**PROBLEM DESCRIPTION**:
Your output should be the entries below, from the first line up to and including the line with "Task: Click the collapse page arrows icon", reproduced exactly and with no other lines.

**RECORDS SHOWN**:
====
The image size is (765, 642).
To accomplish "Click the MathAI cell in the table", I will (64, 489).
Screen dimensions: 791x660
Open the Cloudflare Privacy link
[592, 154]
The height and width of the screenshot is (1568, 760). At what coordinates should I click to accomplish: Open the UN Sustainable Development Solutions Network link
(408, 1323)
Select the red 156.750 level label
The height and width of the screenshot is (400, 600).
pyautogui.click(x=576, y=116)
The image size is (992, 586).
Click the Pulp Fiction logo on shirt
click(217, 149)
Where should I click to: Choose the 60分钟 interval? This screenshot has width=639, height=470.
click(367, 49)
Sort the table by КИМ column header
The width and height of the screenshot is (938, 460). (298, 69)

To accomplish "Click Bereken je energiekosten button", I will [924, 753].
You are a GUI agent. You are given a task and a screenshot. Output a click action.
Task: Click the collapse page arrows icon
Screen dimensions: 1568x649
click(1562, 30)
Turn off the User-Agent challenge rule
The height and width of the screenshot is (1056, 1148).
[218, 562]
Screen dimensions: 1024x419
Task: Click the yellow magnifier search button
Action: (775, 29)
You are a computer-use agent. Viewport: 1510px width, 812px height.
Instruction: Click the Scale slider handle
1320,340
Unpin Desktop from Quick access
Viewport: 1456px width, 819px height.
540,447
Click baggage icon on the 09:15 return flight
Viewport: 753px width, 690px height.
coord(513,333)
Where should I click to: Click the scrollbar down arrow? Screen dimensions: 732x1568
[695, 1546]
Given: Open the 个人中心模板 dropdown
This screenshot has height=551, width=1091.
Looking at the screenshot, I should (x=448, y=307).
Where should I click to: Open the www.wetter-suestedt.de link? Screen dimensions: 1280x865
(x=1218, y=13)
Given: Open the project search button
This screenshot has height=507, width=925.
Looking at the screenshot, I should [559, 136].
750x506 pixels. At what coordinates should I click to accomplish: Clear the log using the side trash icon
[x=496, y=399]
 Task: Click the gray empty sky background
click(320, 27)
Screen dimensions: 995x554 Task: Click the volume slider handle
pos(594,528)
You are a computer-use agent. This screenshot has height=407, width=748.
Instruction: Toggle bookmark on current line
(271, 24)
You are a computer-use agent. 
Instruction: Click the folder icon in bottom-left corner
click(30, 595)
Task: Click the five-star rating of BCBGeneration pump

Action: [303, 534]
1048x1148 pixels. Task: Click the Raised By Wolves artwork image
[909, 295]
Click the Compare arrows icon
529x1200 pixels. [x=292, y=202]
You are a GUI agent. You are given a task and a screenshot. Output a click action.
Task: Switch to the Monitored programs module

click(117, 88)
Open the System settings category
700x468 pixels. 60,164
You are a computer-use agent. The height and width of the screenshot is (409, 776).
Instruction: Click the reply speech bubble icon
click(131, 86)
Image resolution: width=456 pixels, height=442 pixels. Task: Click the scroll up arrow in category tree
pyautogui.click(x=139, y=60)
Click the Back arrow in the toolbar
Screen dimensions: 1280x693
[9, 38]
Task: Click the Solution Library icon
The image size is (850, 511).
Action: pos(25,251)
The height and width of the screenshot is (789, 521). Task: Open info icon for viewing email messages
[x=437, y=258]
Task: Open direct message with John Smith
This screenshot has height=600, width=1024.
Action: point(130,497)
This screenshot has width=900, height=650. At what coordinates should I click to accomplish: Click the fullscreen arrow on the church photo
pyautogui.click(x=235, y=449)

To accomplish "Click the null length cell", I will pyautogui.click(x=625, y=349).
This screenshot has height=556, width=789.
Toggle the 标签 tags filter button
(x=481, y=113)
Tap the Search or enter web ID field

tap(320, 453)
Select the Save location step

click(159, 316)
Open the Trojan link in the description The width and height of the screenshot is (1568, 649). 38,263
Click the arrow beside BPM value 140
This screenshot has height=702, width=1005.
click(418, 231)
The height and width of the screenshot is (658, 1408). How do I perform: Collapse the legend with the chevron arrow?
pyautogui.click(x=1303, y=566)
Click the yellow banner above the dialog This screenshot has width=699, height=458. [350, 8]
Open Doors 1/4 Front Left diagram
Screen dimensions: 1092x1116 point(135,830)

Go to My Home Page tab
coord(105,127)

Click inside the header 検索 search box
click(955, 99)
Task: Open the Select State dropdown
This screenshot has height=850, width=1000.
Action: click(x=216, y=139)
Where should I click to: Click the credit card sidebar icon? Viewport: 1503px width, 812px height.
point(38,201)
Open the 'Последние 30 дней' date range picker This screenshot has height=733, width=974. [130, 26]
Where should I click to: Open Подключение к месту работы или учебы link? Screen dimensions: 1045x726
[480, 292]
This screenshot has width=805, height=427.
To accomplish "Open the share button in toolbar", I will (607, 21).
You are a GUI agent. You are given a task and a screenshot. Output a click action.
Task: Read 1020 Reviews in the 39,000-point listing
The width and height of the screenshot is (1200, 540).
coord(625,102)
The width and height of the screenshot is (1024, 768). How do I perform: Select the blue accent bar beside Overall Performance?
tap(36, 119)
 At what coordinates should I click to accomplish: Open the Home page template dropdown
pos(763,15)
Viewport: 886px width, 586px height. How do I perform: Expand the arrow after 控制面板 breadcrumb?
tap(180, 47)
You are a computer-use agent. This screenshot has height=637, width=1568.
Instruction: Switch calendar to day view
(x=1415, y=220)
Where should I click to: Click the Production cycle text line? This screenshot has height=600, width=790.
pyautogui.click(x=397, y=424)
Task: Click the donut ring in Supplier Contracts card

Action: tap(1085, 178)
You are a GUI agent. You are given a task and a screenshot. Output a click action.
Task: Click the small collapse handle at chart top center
====
**EXERCISE SOLUTION**:
The image size is (765, 642).
To accomplish "Click the MathAI cell in the table", I will (64, 489).
Screen dimensions: 791x660
Open the Cloudflare Privacy link
[592, 154]
The height and width of the screenshot is (1568, 760). At what coordinates should I click to accomplish: Open the UN Sustainable Development Solutions Network link
(408, 1323)
Select the red 156.750 level label
The height and width of the screenshot is (400, 600).
pyautogui.click(x=576, y=116)
The image size is (992, 586).
Click the Pulp Fiction logo on shirt
click(217, 149)
Where should I click to: Choose the 60分钟 interval? This screenshot has width=639, height=470.
click(367, 49)
Sort the table by КИМ column header
The width and height of the screenshot is (938, 460). (298, 69)

To accomplish "Click Bereken je energiekosten button", I will [924, 753].
You are a GUI agent. You are given a task and a screenshot. Output a click action.
Task: Click the collapse page arrows icon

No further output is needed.